A big impact on Caribbean cargo business by losing their grip in container trade
Ever since the crisis of 2009, Caribbean has not seen the heights of container trade which was evident before that. According to the recent reports issued by the Economic Commission for Latin America and the Caribbean (ECLAC) foreign trade has declined in the region in the past few years. This downward trend is both disturbing and alarming at the same time as it is a dramatic shift. This situation has thrown the ports on a low position in the rankings issued.
Report issued by ECLAC
The recent report by ECLAC had all the details in it; the fact and figures. It was very evident that the quantity of containerized cargo on the ports of Cargo to Caribbean and Latin America dropped to 0.9 percent during the year 2016. This loss is part of the continual declining episodes of trade observed for the past few years. But it was noted that this loss during 2016 is the biggest witnessed after 2009 crisis.

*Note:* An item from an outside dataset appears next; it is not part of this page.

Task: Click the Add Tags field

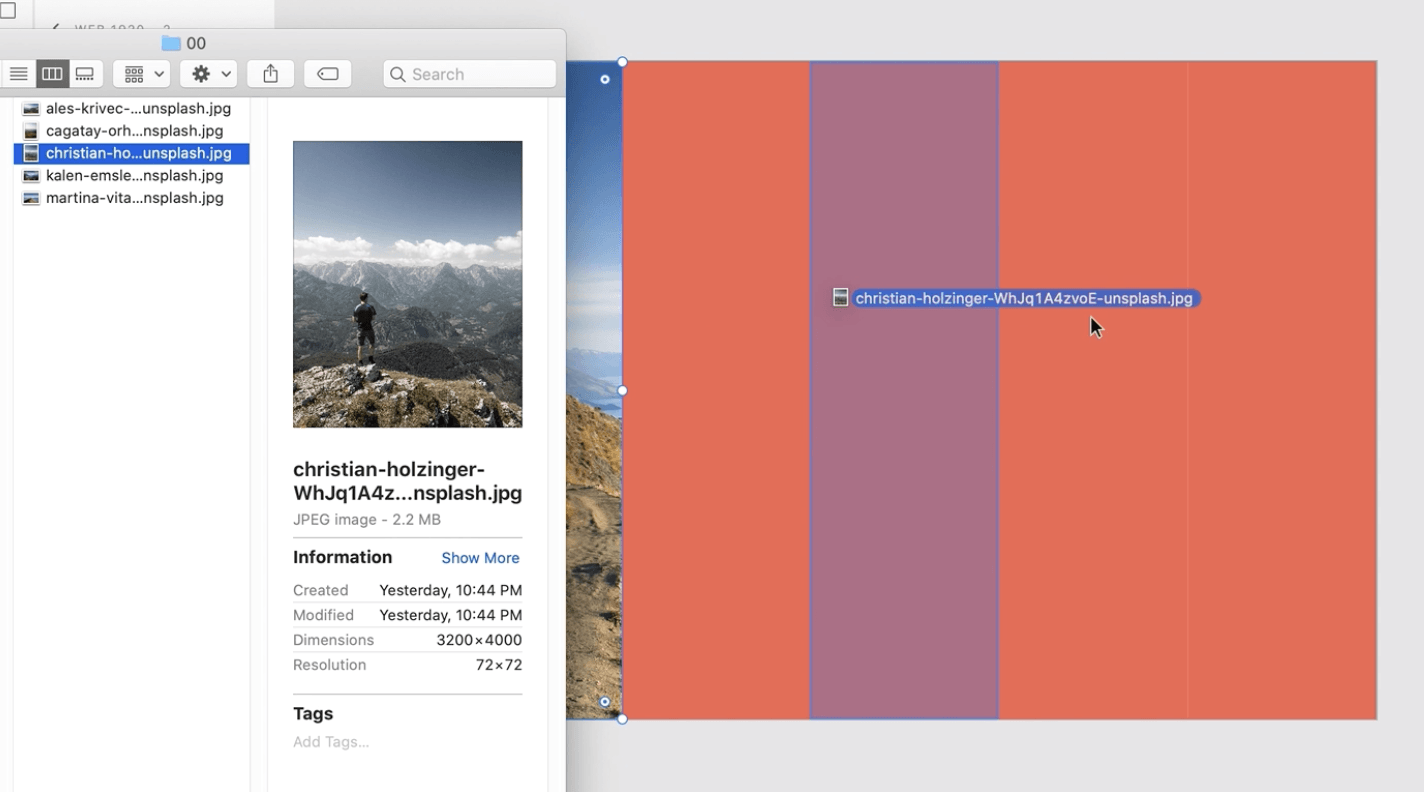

The downfall can be seen through the data shared by ECLAC of the past few years. The throughput was 6.0 percent in 2012, 1.3 percent in 2013, 2.4 percent in 2014 and 2.5 percent in 2015. The total volume of activity was recorded as 47.5 million TEU (Twenty-foot Equivalent Unit) approximately.
The report further mentioned the fact that the first 40 ports in the rankings were the core; meaning almost 90 percent of the trade was earned from these ports. The next 100 ports come in the 10 percent left behind. “The data shared by the Economic Commission for Latin America and the Caribbean (ECLAC) states the fact that great heterogeneity in the performance of port throughput, at a sub-regional level as well as by country,” the report further confirmed.
Reason behind downward trend
According to ECLAC report, the ultimate downfall in 2016 was due to the decrease in activity in five countries namely: Brazil (-4.4 percent), Panama (-9.1 percent), Colombia (-3.6 percent), Argentina (-6.1 percent) and the Bahamas (-14.3 percent). This was the determining force behind the decrement in foreign trade in this region in particular.
These losses, however were somehow compensated by the increase in trade in several other countries including: Mexico (3.2 percent rise), Chile (4.8 percent), Peru (8.4 percent), Ecuador (4.5 percent), the Dominican Republic (8.3 percent), Guatemala (8.8 percent), Costa Rica (7.3 percent) and Uruguay (9.5 percent).
ECLAC’s report was quite comprehensive making the fact evident that volume of the overall port activity at certain ports and terminal including Buenos Aires in Argentina, Kingston in Jamaica, Freeport in the Bahamas, Santos in Brazil, Cartagena in Colombia, and Colón and Balboa in Panama.
United Nations is another reliable source of information. It releases its rankings based on surveys and reports. UN also disclosed its rankings of container throughput recently. These rankings are quite reliable and were published in “Maritime and Logistics Profile”. The observation from these rankings is no different than ECLAC. A decline in trends of foreign trade in the container terminals were witnessed in the above mentioned region.